**What to work on**
Rewrite the entries from the line with "The image size is (762, 681)." up to and including the line with "point(59,836)", replacing "radio option" with "radio button" and keeping everything else the same. Leave out the pictures.

**Materials provided**

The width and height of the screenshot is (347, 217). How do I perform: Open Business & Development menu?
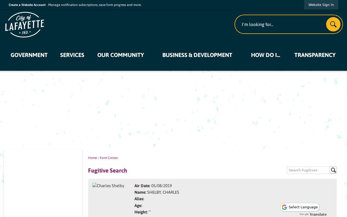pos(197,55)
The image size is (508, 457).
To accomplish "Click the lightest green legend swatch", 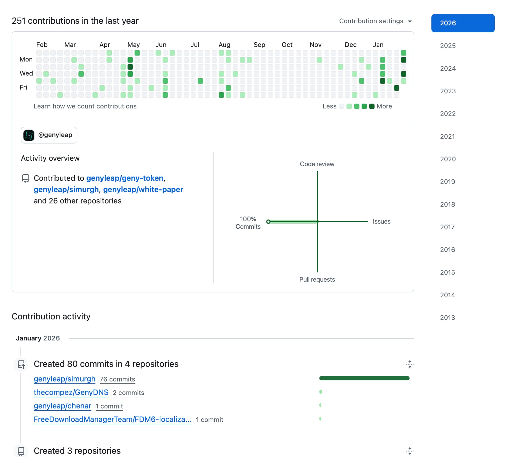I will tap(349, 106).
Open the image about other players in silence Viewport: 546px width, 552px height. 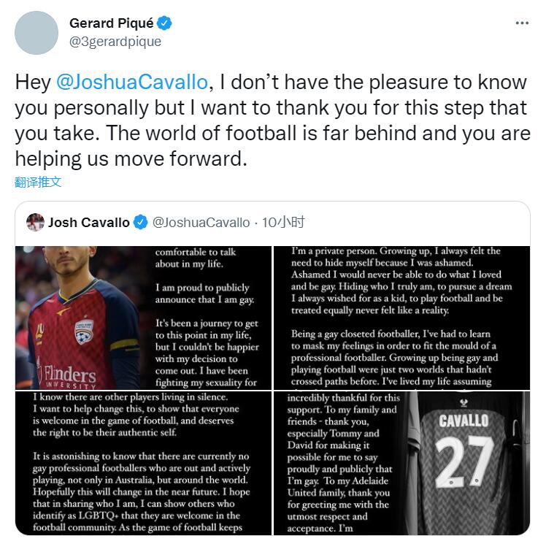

--

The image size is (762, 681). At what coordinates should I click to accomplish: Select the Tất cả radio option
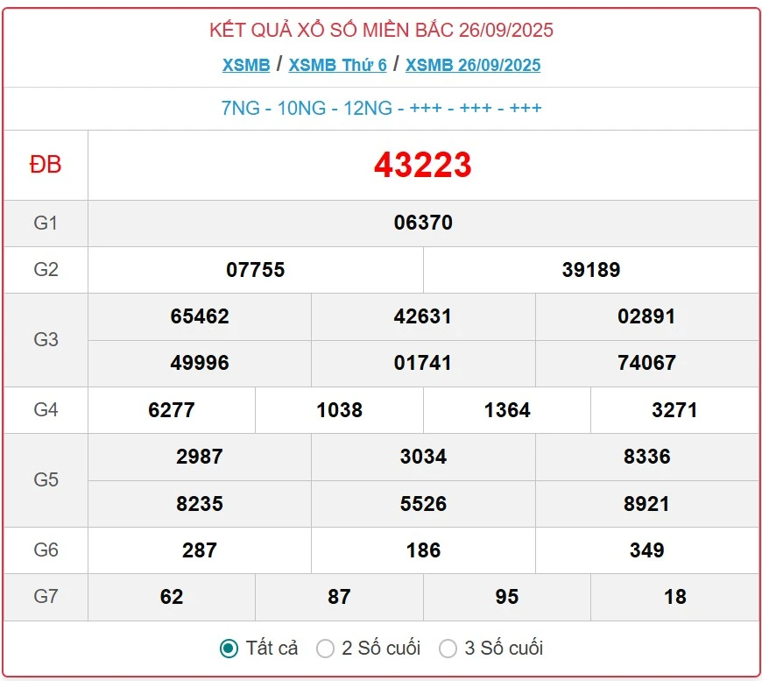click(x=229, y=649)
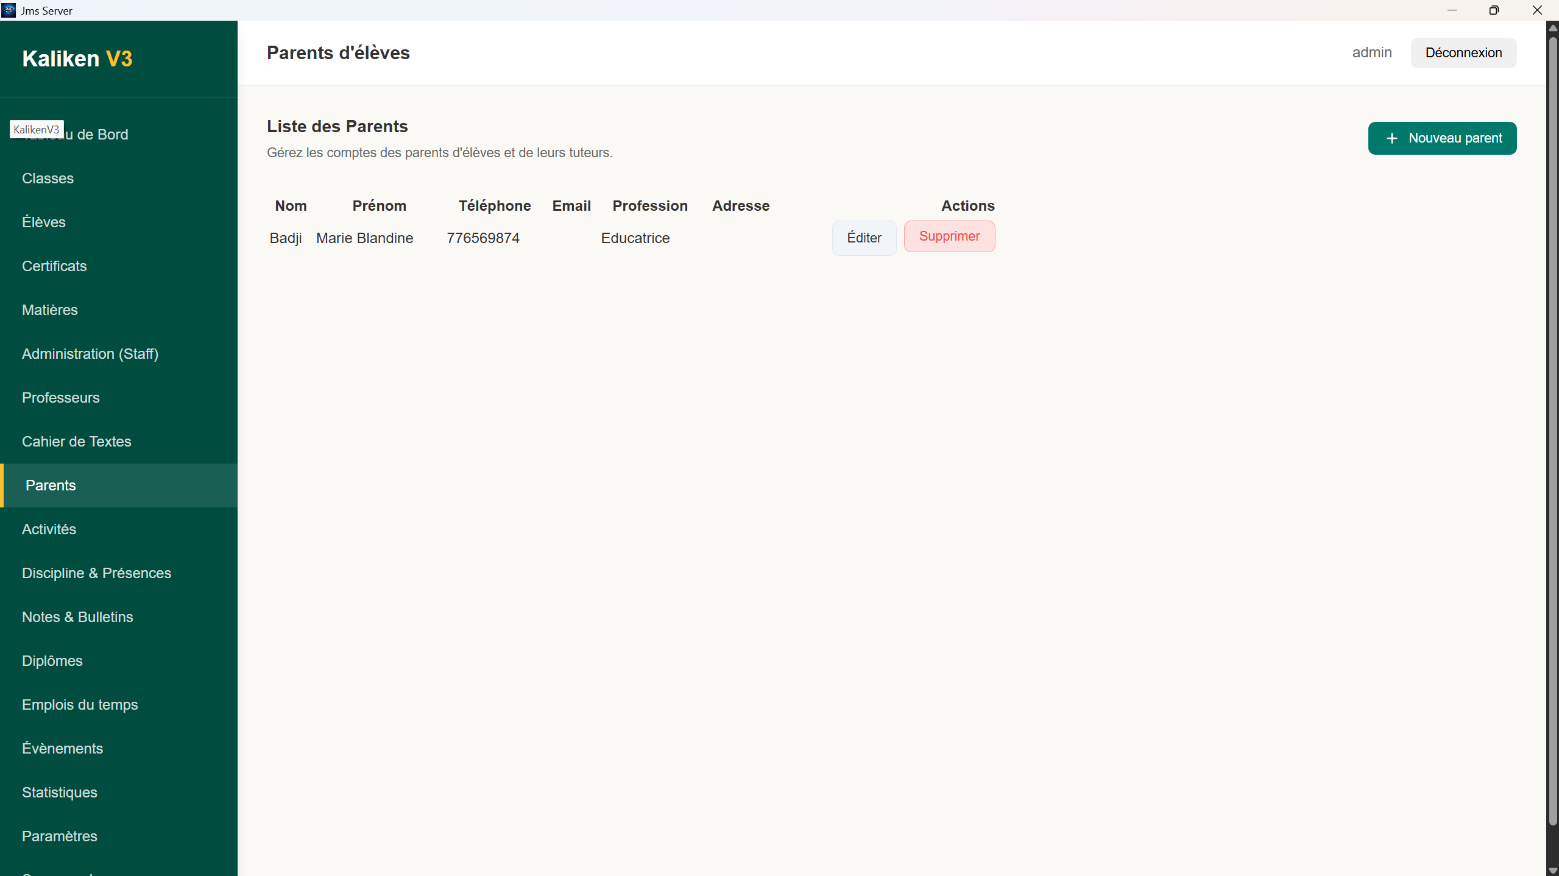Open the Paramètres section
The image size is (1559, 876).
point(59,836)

**Full solution**
The image size is (762, 681). At what coordinates should I click to accomplish: Select the Tất cả radio button
click(x=229, y=649)
Open the Paramètres section
The image size is (1559, 876).
point(59,836)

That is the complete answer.